Career··3 min read

How Writing Made Me a Better Developer

Two years of blogging and hundreds of internal docs later — the surprising connection between writing and coding

What Does Writing Have to Do With Coding?

When I first heard these two were connected, I thought "what are you talking about?" For developers, algorithms matter — not prose. But after two years of blogging, my mind changed. Writing builds the ability to structure your thinking. And that's remarkably similar to structuring code.

Code Is Writing for an Audience

Choosing good variable names, splitting functions appropriately, writing clear comments — all of these are acts done for the reader. It's the same as considering your audience when writing. I need to write code that not me, but future-me in 6 months can understand. Code that other team members can understand.

After spending so much time asking "is this sentence clear to the reader?" while blogging, I naturally started asking "is this function name clear to other developers?" while coding.

My PR Descriptions Transformed

My PR descriptions before writing: "Fixed login feature." That's it.

My PR descriptions after writing: "Fixed bug where session expiration didn't trigger auto-logout. Root cause: token refresh logic was comparing expiration time in local time instead of UTC. Change: unified all time comparisons to UTC."

This difference completely changed code review speed. Reviewers grasped context immediately, so feedback came faster. It contributed to the entire team's development velocity.

(Though I didn't write like this from the start. I'm pretty sure my team lead told me "write more detailed PR descriptions" at least 3 times.)

The Power of Internal Documentation

Onboarding docs, architecture decision records (ADRs), incident reports. Writing these built a habit of articulating technical judgments in prose. When you write "why did I choose this technology?" you start seeing holes in your own reasoning.

Once, while writing a proposal to adopt a new library, I thought "my evidence is weak." I ran benchmarks and discovered it was actually slower than the existing library. If I'd proposed it verbally instead of in writing, it might have gotten approved. Writing prevented a bad decision.

Mistake: I Write Too Long

My weakness is that my writing gets long. When Slack messages go over 5 lines, readership drops. Technical docs should lead with the key point and put details after, but I have a habit of starting with lengthy background explanations.
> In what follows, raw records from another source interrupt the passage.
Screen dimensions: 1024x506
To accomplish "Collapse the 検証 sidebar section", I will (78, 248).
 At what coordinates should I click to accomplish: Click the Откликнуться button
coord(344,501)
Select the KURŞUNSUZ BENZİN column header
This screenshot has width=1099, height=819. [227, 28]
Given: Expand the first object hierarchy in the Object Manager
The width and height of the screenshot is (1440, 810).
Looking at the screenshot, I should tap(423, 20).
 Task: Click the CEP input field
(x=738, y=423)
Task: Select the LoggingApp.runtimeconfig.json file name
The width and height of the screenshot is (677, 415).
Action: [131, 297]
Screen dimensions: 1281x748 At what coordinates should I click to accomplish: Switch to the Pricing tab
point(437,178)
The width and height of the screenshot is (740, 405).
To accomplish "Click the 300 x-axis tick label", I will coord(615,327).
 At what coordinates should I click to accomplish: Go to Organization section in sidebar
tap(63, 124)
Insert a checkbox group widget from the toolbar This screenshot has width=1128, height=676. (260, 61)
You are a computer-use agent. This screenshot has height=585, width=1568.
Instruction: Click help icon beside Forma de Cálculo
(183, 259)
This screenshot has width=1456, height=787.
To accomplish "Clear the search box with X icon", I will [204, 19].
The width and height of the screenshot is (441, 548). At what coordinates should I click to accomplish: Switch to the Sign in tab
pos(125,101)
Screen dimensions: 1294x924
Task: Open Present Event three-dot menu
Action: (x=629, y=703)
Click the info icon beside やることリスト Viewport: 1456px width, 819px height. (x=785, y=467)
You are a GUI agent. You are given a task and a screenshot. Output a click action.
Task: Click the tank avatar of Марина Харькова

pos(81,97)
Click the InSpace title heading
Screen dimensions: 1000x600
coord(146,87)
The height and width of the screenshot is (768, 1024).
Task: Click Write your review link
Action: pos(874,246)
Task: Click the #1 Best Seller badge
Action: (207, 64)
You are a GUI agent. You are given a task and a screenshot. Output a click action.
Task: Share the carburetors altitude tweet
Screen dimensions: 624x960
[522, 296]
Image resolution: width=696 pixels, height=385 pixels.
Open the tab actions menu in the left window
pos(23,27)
I'm trying to fix this with the "BLUF (Bottom Line Up Front)" principle. Write the conclusion first, then the reasoning. It hasn't fully become second nature yet, but being conscious of it is helping.

Has Blogging Helped My Career?

Honestly, the direct impact was less than expected. I didn't land a job because of my blog or become famous. Average views per post: about 127.

But the indirect effects are significant. Writing deepened my technical understanding, and better articulation made me more persuasive in meetings. These aren't changes you can measure in numbers, but they're definitely noticeable.

If you ask whether writing directly impacts development skills — I think it does. But that's my experience, and there are plenty of great developers who don't write. I just know that starting to write has zero downside.